### WORK TO BE COMPLETED
Take the records below and set down exactly the lines from the one with "This screenshot has" to the one with "Image resolution: width=864", ends included; do not copy the pictures.

### MATERIAL FOR THE TASK
----------------

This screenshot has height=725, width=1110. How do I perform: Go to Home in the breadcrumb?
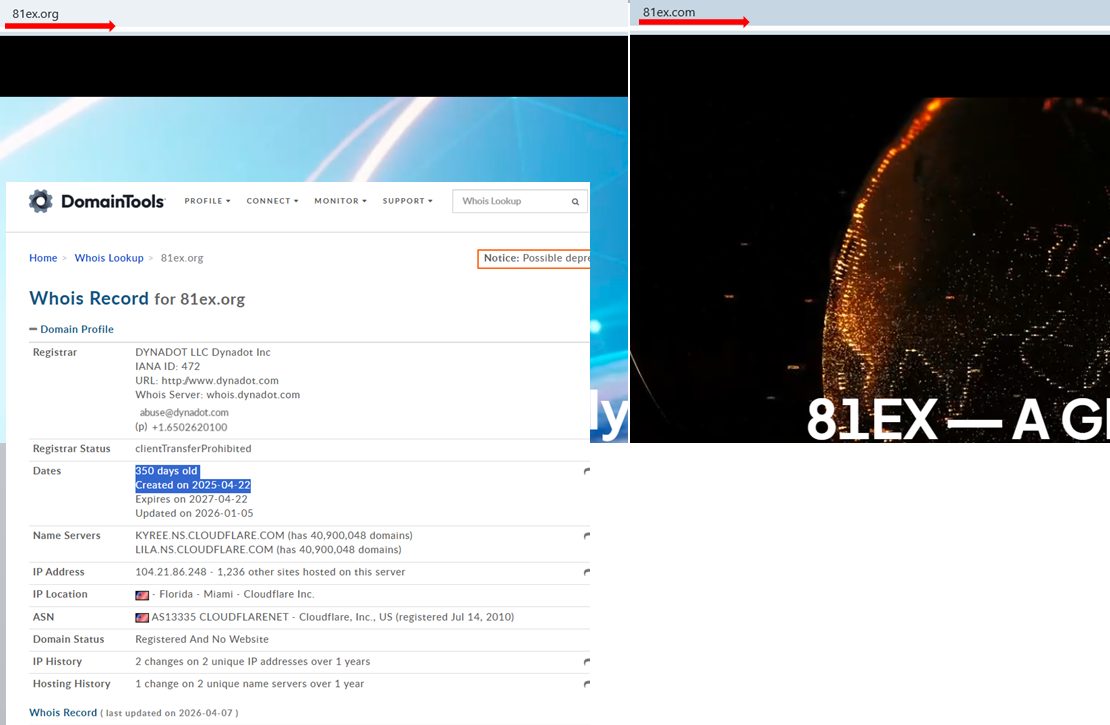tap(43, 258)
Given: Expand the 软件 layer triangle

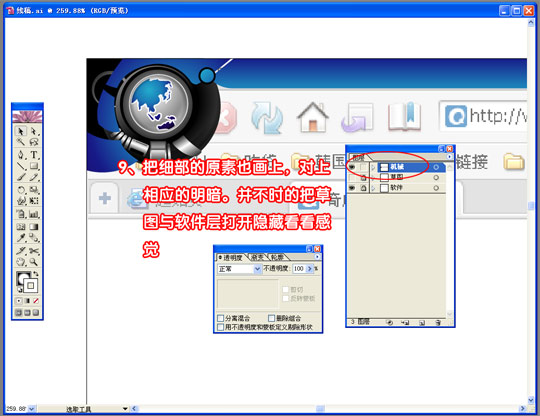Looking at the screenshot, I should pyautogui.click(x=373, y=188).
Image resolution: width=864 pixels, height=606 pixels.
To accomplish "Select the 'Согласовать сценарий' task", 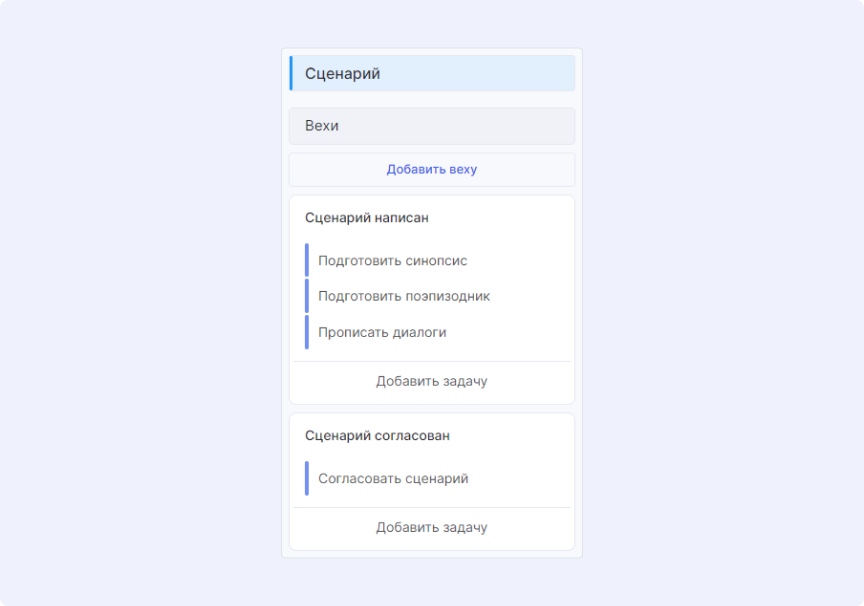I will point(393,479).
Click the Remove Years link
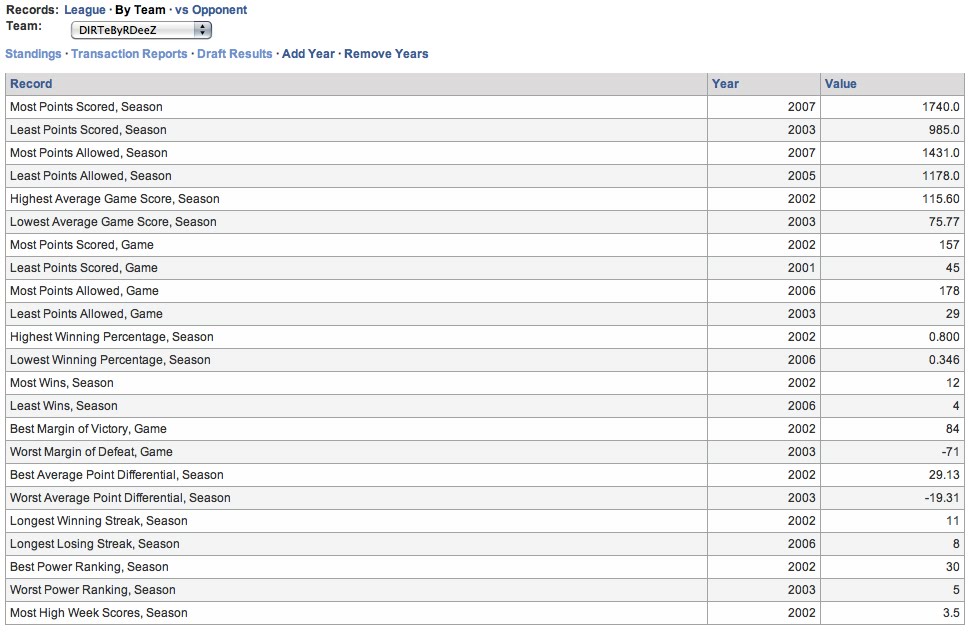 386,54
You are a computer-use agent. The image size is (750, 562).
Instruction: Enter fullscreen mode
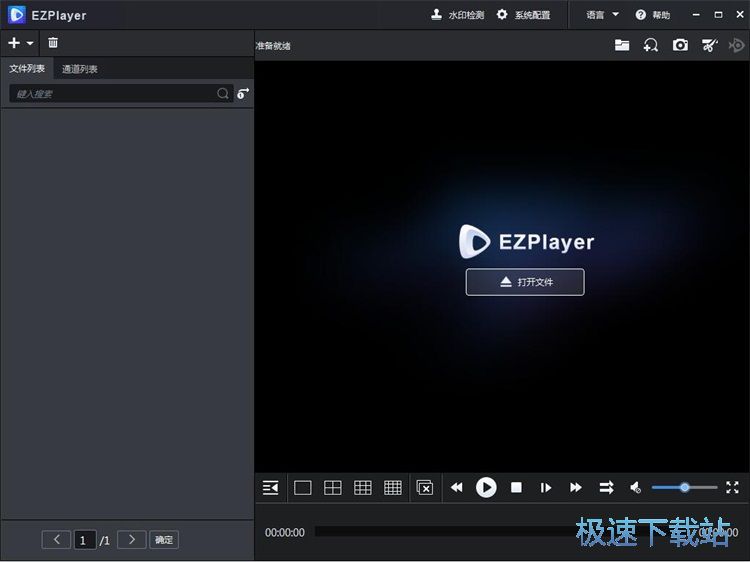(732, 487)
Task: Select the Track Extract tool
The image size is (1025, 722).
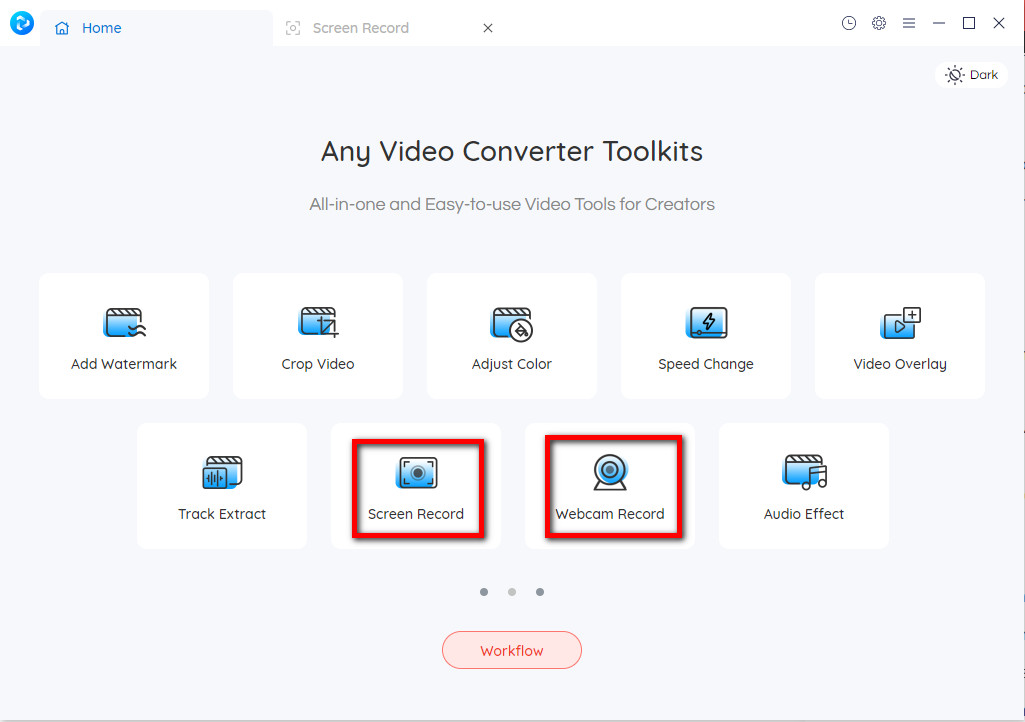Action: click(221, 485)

----------------

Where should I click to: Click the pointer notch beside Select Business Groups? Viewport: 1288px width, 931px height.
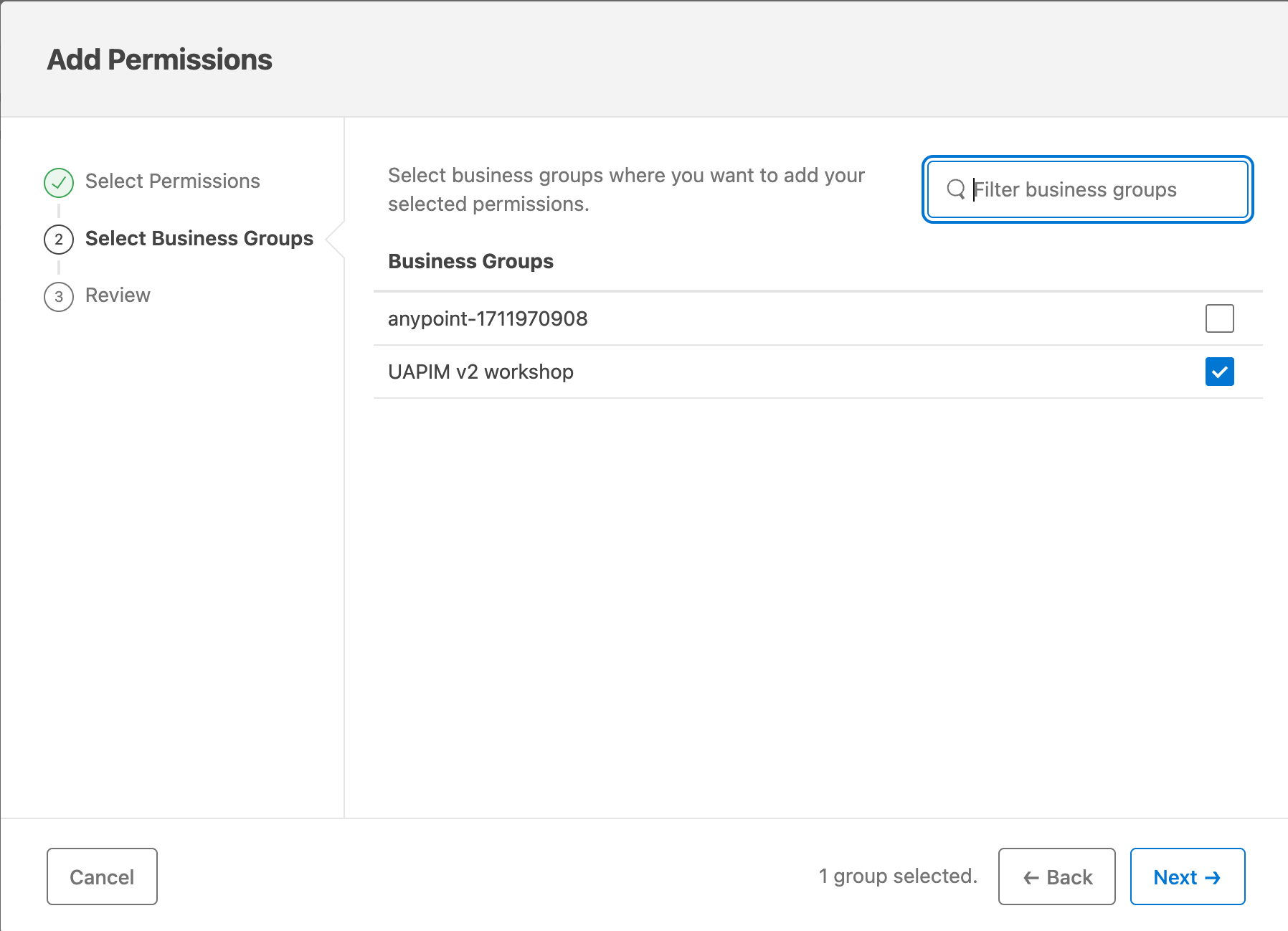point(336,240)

----------------

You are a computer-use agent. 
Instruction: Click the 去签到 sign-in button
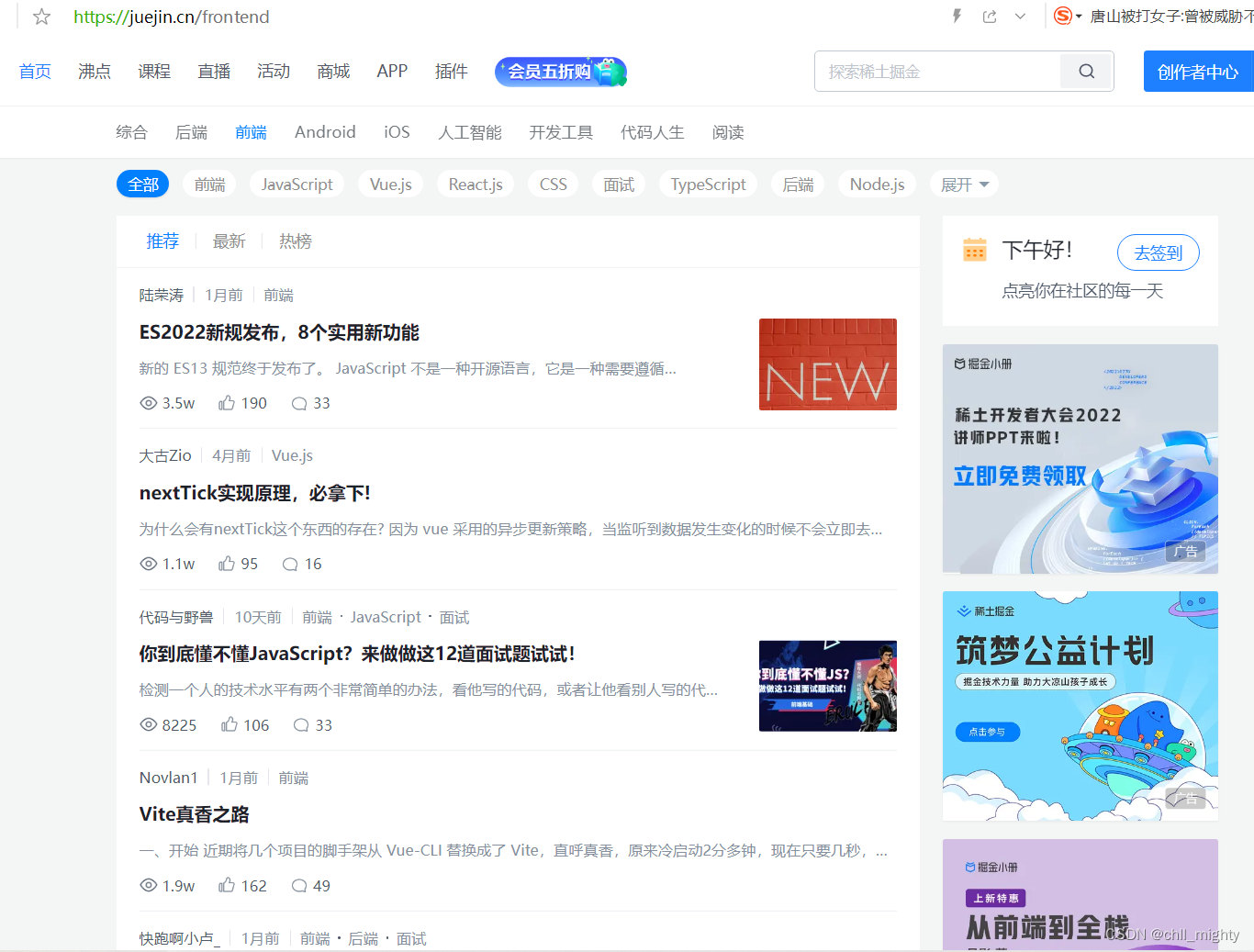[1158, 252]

----------------

### RESULT OF THIS TASK
This screenshot has height=725, width=1110. How do I perform: Go to Home in the breadcrumb?
tap(43, 258)
Given: Expand the 软件 layer triangle

Looking at the screenshot, I should pyautogui.click(x=373, y=188).
Image resolution: width=864 pixels, height=606 pixels.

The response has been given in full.